Inside the venerable Boston landmark, spooks haunt several floors, explains McCabe, owner, operator and chief researcher of New England Ghost Tours, now in its seventh year.A gifted storyteller with a knack for names, McCabe offers ghost-hunting expeditions to Salem and the MetroWest towns of Concord, Littleton, and Groton, but his bread-and-butter tour is Boston Spirits, a 90-minute walking excursion that visits Downtown Boston's most haunted spots.
The Parker House is a veritable hotbed of preternatural activity. On the mezzanine level, a huge mirror hangs outside the Press Room, where John F. Kennedy announced his presidential candidacy.
"This mirror is the one that Charles Dickens used to practice his orations in front of," says McCabe, whose first-hand research consists of reading various publications and interviewing concierges, porters, business managers, and front-line employees. "Not long ago, a worker began to clean the mirror and he kept seeing condensation appear on the glass right next to him, as if someone was breathing on it He hasn't cleaned the glass since."
Whether or not it was the breathy shade of Dickens, this is merely one of the many, many unexplainable occurrences at Harvey Parker's hotel.
McCabe also weaves historical fact and pop trivia into his presentations. Because of a lack of ghost stories emanating from the Old Granary Burial Ground on Tremont Street the tour doesn't enter the cemetery, but McCabe does tell of the grave robbers who cut off John Hancock's signing hand soon after he was interred there in 1795.The hand was never found. On a lighter note, he points out the office where fictional attorney Ally McBeal practiced law, a brick building that borders the Athenaeum.
The final stop on the tour is the Central Burying Ground, located on the south side of the Boston Common. Reportedly, in the late 70s, retired dentist Matt Rutger had a close encounter of the supernatural kind while wandering among the stones in the afternoon. At first he felt a tap on his shoulder, but no one was there.Then he felt a violent yank on his collar.

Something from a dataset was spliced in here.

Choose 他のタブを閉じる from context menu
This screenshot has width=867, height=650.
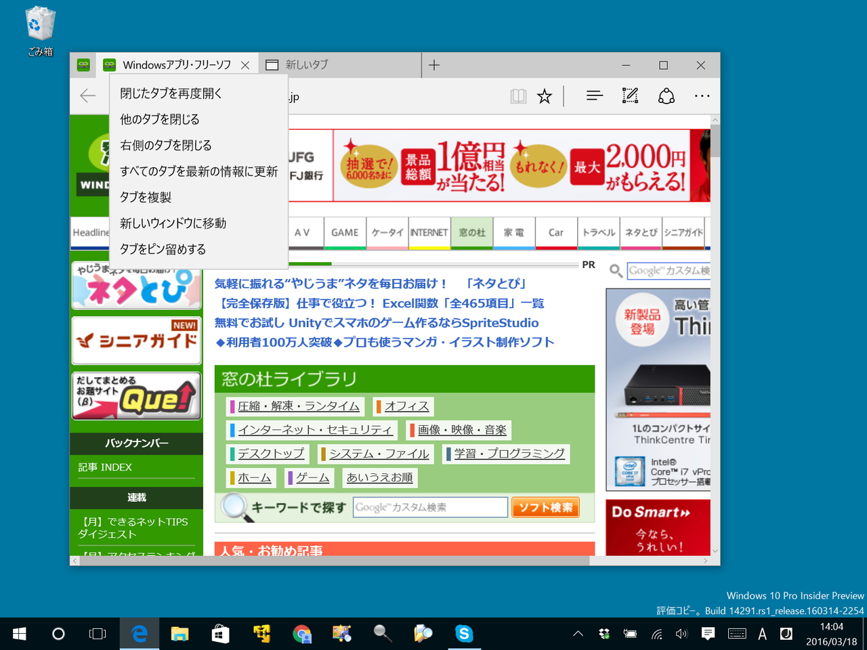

"He looked around and he saw this little girl with long red hair, sunken cheekbones and a mud-splattered gray dress on," says McCabe. "She was just standing there, staring at him. He turned to run out the gate, but she was suddenly in front of him. He somehow made it by her to Boylston Street and even though he couldn't see her, he felt her hand slip inside his coat pocket, take out his keys and dangle them in midair before dropping them."